Who's up for pocket duty? I have PET scan today in preparation for the visit to the thoracic surgeon on Thursday. I'm nervous this week. But I keep telling myself I'm just in information gathering mode, and not making any decisions right now. This lung tumor has remained stable for almost a year now and I'm not one to let a surgeon go in there and mess around with it. I'm praying I don't have lung cancer - one cancer at a time is enough for me thank you very much.

DodgersGirl, my D was resolving once I got on the potassium pills. The doctor told me that low potassium can cause a bit of a cycle with intestinal contractions. My potassium was 2.8 when I was sent to ER and it was 4.4 after three bags of potassium plus three days of horse pills two times a day. Now I'm on one horse pill a day and things have really resolved BUT I started lexapro last week and I am having some D again. Good lord.

mara51506

Moomala, I will be in your pocket for PET scan on Thursday. I am sorry the lexapro is causing D when it was just resolving.

Mel, I am sorry you are still sick and even more so to hear about your niece. It seems some people are lucky in life to not suffer a lot of tragedy and others that seem to get it dumped on them in spades. It is never fair and seems to be just the luck of the draw. I know for myself that I have been lucky when it comes to my own cancer to be stable. That part of my life is fine right now. What I have gone through since I was a kid was terrible, losing people along the way and the clusterfuck that was most of 2019 losing Mom and my brother, my home and my independence of my own funds, a big portion of which had to be put in trust for me to keep my disability. It isn't fair to anyone to have to bear this, not you, not me or anybody else. Life can be incredibly cruel at times. We all just do our best I guess but it sure isn't easy sometimes. Again, I am sorry. I wish I could help you more.

Moomala

Mara PET scan is today! Come on and get in this pocket! Bring M&M's!

micmel

I am a mess but I’m in for pocket duty!

dodgersgirl

Moomala— jumping in your pocket for PET scan. I pulled on a pair of “oh, I crapped my pants” so I could be there. Wasn’t sure what snack to bring so I have Imodium for all.

Hope scan goes without issues and hoping for good news from your thoracic sur

Moomala

Mel my husband has to drive me because I'm on xanax for a touch of the claustrophobia. He's got a cold too. You're in good company!

DG - Immodium to the rescue. We will call them TicTacs and be done with the big D once and for all!

mara51506

Moomala, in your pocket with all varieties of MMs. Mint is my personal favourite.

candy-678

Moomala- In your pocket--hope not too late.
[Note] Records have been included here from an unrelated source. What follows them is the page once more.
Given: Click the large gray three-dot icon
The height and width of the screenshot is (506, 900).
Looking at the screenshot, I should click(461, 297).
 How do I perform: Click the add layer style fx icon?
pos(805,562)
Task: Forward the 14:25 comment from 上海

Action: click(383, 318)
I have been on the phone with my insurance company yesterday and today. I changed insurance effective Jan 1-- I opted for COBRA since I retired from job, but my employer changed carriers for all the employees Jan 1. Well.... this insurance company is CRAZY. The staff are inept. I asked to speak to a supervisor today. They don't know what they are doing. Their website is crappy. The issue is still not resolved after 2 calls yesterday--1 hour for one and 45min for the other and today's call with the supervisor. I am about to have a stroke. All of this for an appt with a new doc in March not related to the cancer. I pray I stay stable with the cancer for a long time because if I need to see another onc for more specialized treatment I doubt the insurance will approve it. I am about ready to reach through the phone and strangle someone !!!!!!!!!!!!!!!!!!!!!!!!!!!!!!!!!!!!!!!!!!!!!!!!!!!!!!!!!!!!!